All the entries below should be reproduced exactly.
DATA TO EXAMINE: Begin
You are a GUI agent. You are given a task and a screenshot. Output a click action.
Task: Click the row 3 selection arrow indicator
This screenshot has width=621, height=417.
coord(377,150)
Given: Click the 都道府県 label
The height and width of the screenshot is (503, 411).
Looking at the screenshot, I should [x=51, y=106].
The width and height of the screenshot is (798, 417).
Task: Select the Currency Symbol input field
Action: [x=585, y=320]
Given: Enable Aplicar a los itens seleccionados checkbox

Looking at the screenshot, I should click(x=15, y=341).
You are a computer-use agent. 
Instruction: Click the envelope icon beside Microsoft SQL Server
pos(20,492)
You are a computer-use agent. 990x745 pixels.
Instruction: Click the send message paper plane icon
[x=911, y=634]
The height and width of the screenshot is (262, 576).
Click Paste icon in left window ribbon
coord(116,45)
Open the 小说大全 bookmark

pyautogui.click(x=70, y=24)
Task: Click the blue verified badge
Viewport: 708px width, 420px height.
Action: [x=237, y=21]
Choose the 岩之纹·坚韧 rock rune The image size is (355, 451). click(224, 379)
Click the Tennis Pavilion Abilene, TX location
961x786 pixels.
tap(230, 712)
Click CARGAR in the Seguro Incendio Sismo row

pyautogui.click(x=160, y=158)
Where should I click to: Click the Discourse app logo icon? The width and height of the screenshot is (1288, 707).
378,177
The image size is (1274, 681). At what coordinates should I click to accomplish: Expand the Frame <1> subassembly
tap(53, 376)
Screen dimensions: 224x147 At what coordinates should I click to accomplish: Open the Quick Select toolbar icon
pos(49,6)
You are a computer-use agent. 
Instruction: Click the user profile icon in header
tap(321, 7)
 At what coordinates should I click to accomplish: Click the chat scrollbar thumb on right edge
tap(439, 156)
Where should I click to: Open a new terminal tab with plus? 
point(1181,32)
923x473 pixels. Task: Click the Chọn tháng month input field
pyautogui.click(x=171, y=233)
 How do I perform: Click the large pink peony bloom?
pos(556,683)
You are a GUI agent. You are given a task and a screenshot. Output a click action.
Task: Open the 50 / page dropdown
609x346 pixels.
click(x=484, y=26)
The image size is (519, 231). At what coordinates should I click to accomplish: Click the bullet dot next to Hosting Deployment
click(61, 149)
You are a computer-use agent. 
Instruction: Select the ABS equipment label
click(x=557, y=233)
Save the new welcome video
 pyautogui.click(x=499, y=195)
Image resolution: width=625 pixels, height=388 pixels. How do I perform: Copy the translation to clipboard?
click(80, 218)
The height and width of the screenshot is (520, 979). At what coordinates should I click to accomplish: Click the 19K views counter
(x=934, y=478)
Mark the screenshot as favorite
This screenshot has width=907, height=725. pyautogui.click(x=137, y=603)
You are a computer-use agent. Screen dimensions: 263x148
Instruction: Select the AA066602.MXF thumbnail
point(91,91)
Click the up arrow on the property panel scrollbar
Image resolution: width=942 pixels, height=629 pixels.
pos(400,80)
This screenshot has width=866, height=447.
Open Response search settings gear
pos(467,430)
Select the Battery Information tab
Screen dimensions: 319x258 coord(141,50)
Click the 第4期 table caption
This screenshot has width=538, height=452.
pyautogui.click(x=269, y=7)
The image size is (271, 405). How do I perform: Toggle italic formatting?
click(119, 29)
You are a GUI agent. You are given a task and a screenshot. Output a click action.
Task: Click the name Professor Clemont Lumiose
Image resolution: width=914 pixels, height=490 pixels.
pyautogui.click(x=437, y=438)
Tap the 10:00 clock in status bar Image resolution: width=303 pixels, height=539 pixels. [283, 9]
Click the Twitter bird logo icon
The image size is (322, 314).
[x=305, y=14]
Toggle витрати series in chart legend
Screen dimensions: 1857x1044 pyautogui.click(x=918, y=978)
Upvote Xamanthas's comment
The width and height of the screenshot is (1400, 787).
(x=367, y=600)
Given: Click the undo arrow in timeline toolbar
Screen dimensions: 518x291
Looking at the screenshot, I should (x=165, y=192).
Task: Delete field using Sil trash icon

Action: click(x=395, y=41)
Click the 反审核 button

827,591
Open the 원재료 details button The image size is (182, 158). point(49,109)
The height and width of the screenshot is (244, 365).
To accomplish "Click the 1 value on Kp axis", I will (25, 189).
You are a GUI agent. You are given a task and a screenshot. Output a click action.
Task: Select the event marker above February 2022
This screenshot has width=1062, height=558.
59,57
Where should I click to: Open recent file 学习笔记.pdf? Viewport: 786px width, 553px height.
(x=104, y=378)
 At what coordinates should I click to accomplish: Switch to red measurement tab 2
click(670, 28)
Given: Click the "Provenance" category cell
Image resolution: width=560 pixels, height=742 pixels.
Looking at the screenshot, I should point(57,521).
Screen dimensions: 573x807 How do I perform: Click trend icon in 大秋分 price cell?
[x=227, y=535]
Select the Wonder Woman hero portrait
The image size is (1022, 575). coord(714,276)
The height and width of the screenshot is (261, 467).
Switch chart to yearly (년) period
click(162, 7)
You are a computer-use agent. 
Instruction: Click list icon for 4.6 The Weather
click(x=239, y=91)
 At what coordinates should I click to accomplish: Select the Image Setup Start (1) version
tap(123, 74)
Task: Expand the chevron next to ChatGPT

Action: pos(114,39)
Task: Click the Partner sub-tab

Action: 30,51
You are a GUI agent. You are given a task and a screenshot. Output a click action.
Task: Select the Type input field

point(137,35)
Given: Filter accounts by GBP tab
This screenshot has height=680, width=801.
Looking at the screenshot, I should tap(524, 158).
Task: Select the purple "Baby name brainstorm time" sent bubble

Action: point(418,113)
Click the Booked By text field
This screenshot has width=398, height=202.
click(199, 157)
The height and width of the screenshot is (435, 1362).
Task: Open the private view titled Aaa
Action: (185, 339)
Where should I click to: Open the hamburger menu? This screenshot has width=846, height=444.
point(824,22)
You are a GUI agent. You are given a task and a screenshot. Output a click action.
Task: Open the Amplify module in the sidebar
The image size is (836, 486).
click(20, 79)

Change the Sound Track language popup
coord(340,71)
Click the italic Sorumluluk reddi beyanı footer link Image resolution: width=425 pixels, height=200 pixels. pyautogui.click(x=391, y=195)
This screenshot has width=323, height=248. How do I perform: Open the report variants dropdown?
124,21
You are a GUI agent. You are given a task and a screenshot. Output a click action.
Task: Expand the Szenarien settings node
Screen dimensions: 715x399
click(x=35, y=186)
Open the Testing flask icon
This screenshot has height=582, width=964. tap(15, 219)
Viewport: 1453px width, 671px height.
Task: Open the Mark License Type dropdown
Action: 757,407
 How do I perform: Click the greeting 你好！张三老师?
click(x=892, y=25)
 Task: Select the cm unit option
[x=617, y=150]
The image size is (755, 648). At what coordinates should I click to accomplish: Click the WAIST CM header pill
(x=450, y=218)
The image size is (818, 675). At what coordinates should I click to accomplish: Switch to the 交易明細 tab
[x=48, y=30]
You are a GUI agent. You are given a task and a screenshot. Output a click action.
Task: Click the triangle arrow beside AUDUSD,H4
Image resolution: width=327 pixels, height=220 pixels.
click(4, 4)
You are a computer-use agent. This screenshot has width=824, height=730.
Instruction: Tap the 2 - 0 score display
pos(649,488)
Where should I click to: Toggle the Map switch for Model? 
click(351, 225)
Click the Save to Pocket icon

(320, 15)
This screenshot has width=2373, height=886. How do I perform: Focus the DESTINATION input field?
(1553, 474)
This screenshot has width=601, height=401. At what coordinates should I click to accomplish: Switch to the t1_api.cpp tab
DATA TO EXAMINE: End
#### ANSWER BELOW
You are a GUI agent. You are given a task and a screenshot. Output a click action.
Task: Click the row 3 selection arrow indicator
This screenshot has width=621, height=417.
coord(377,150)
Given: Click the 都道府県 label
The height and width of the screenshot is (503, 411).
Looking at the screenshot, I should [x=51, y=106].
The width and height of the screenshot is (798, 417).
Task: Select the Currency Symbol input field
Action: [x=585, y=320]
Given: Enable Aplicar a los itens seleccionados checkbox

Looking at the screenshot, I should click(x=15, y=341).
You are a computer-use agent. 
Instruction: Click the envelope icon beside Microsoft SQL Server
pos(20,492)
You are a computer-use agent. 990x745 pixels.
Instruction: Click the send message paper plane icon
[x=911, y=634]
The height and width of the screenshot is (262, 576).
Click Paste icon in left window ribbon
coord(116,45)
Open the 小说大全 bookmark

pyautogui.click(x=70, y=24)
Task: Click the blue verified badge
Viewport: 708px width, 420px height.
Action: [x=237, y=21]
Choose the 岩之纹·坚韧 rock rune The image size is (355, 451). click(224, 379)
Click the Tennis Pavilion Abilene, TX location
961x786 pixels.
tap(230, 712)
Click CARGAR in the Seguro Incendio Sismo row

pyautogui.click(x=160, y=158)
Where should I click to: Click the Discourse app logo icon? The width and height of the screenshot is (1288, 707).
378,177
The image size is (1274, 681). At what coordinates should I click to accomplish: Expand the Frame <1> subassembly
tap(53, 376)
Screen dimensions: 224x147 At what coordinates should I click to accomplish: Open the Quick Select toolbar icon
pos(49,6)
You are a computer-use agent. 
Instruction: Click the user profile icon in header
tap(321, 7)
 At what coordinates should I click to accomplish: Click the chat scrollbar thumb on right edge
tap(439, 156)
Where should I click to: Open a new terminal tab with plus? 
point(1181,32)
923x473 pixels. Task: Click the Chọn tháng month input field
pyautogui.click(x=171, y=233)
 How do I perform: Click the large pink peony bloom?
pos(556,683)
You are a GUI agent. You are given a task and a screenshot. Output a click action.
Task: Open the 50 / page dropdown
609x346 pixels.
click(x=484, y=26)
The image size is (519, 231). At what coordinates should I click to accomplish: Click the bullet dot next to Hosting Deployment
click(61, 149)
You are a computer-use agent. 
Instruction: Select the ABS equipment label
click(x=557, y=233)
Save the new welcome video
 pyautogui.click(x=499, y=195)
Image resolution: width=625 pixels, height=388 pixels. How do I perform: Copy the translation to clipboard?
click(80, 218)
The height and width of the screenshot is (520, 979). At what coordinates should I click to accomplish: Click the 19K views counter
(x=934, y=478)
Mark the screenshot as favorite
This screenshot has width=907, height=725. pyautogui.click(x=137, y=603)
You are a computer-use agent. Screen dimensions: 263x148
Instruction: Select the AA066602.MXF thumbnail
point(91,91)
Click the up arrow on the property panel scrollbar
Image resolution: width=942 pixels, height=629 pixels.
pos(400,80)
This screenshot has width=866, height=447.
Open Response search settings gear
pos(467,430)
Select the Battery Information tab
Screen dimensions: 319x258 coord(141,50)
Click the 第4期 table caption
This screenshot has width=538, height=452.
pyautogui.click(x=269, y=7)
The image size is (271, 405). How do I perform: Toggle italic formatting?
click(119, 29)
You are a GUI agent. You are given a task and a screenshot. Output a click action.
Task: Click the name Professor Clemont Lumiose
Image resolution: width=914 pixels, height=490 pixels.
pyautogui.click(x=437, y=438)
Tap the 10:00 clock in status bar Image resolution: width=303 pixels, height=539 pixels. [283, 9]
Click the Twitter bird logo icon
The image size is (322, 314).
[x=305, y=14]
Toggle витрати series in chart legend
Screen dimensions: 1857x1044 pyautogui.click(x=918, y=978)
Upvote Xamanthas's comment
The width and height of the screenshot is (1400, 787).
(x=367, y=600)
Given: Click the undo arrow in timeline toolbar
Screen dimensions: 518x291
Looking at the screenshot, I should (x=165, y=192).
Task: Delete field using Sil trash icon

Action: click(x=395, y=41)
Click the 反审核 button

827,591
Open the 원재료 details button The image size is (182, 158). point(49,109)
The height and width of the screenshot is (244, 365).
To accomplish "Click the 1 value on Kp axis", I will (25, 189).
You are a GUI agent. You are given a task and a screenshot. Output a click action.
Task: Select the event marker above February 2022
This screenshot has width=1062, height=558.
59,57
Where should I click to: Open recent file 学习笔记.pdf? Viewport: 786px width, 553px height.
(x=104, y=378)
 At what coordinates should I click to accomplish: Switch to red measurement tab 2
click(670, 28)
Given: Click the "Provenance" category cell
Image resolution: width=560 pixels, height=742 pixels.
Looking at the screenshot, I should point(57,521).
Screen dimensions: 573x807 How do I perform: Click trend icon in 大秋分 price cell?
[x=227, y=535]
Select the Wonder Woman hero portrait
The image size is (1022, 575). coord(714,276)
The height and width of the screenshot is (261, 467).
Switch chart to yearly (년) period
click(162, 7)
You are a computer-use agent. 
Instruction: Click list icon for 4.6 The Weather
click(x=239, y=91)
 At what coordinates should I click to accomplish: Select the Image Setup Start (1) version
tap(123, 74)
Task: Expand the chevron next to ChatGPT

Action: pos(114,39)
Task: Click the Partner sub-tab

Action: 30,51
You are a GUI agent. You are given a task and a screenshot. Output a click action.
Task: Select the Type input field

point(137,35)
Given: Filter accounts by GBP tab
This screenshot has height=680, width=801.
Looking at the screenshot, I should tap(524, 158).
Task: Select the purple "Baby name brainstorm time" sent bubble

Action: point(418,113)
Click the Booked By text field
This screenshot has width=398, height=202.
click(199, 157)
The height and width of the screenshot is (435, 1362).
Task: Open the private view titled Aaa
Action: (185, 339)
Where should I click to: Open the hamburger menu? This screenshot has width=846, height=444.
point(824,22)
You are a GUI agent. You are given a task and a screenshot. Output a click action.
Task: Open the Amplify module in the sidebar
The image size is (836, 486).
click(20, 79)

Change the Sound Track language popup
coord(340,71)
Click the italic Sorumluluk reddi beyanı footer link Image resolution: width=425 pixels, height=200 pixels. pyautogui.click(x=391, y=195)
This screenshot has width=323, height=248. How do I perform: Open the report variants dropdown?
124,21
You are a GUI agent. You are given a task and a screenshot. Output a click action.
Task: Expand the Szenarien settings node
Screen dimensions: 715x399
click(x=35, y=186)
Open the Testing flask icon
This screenshot has height=582, width=964. tap(15, 219)
Viewport: 1453px width, 671px height.
Task: Open the Mark License Type dropdown
Action: 757,407
 How do I perform: Click the greeting 你好！张三老师?
click(x=892, y=25)
 Task: Select the cm unit option
[x=617, y=150]
The image size is (755, 648). At what coordinates should I click to accomplish: Click the WAIST CM header pill
(x=450, y=218)
The image size is (818, 675). At what coordinates should I click to accomplish: Switch to the 交易明細 tab
[x=48, y=30]
You are a GUI agent. You are given a task and a screenshot. Output a click action.
Task: Click the triangle arrow beside AUDUSD,H4
Image resolution: width=327 pixels, height=220 pixels.
click(4, 4)
You are a computer-use agent. This screenshot has width=824, height=730.
Instruction: Tap the 2 - 0 score display
pos(649,488)
Where should I click to: Toggle the Map switch for Model? 
click(351, 225)
Click the Save to Pocket icon

(320, 15)
This screenshot has width=2373, height=886. How do I perform: Focus the DESTINATION input field?
(1553, 474)
This screenshot has width=601, height=401. At what coordinates should I click to accomplish: Switch to the t1_api.cpp tab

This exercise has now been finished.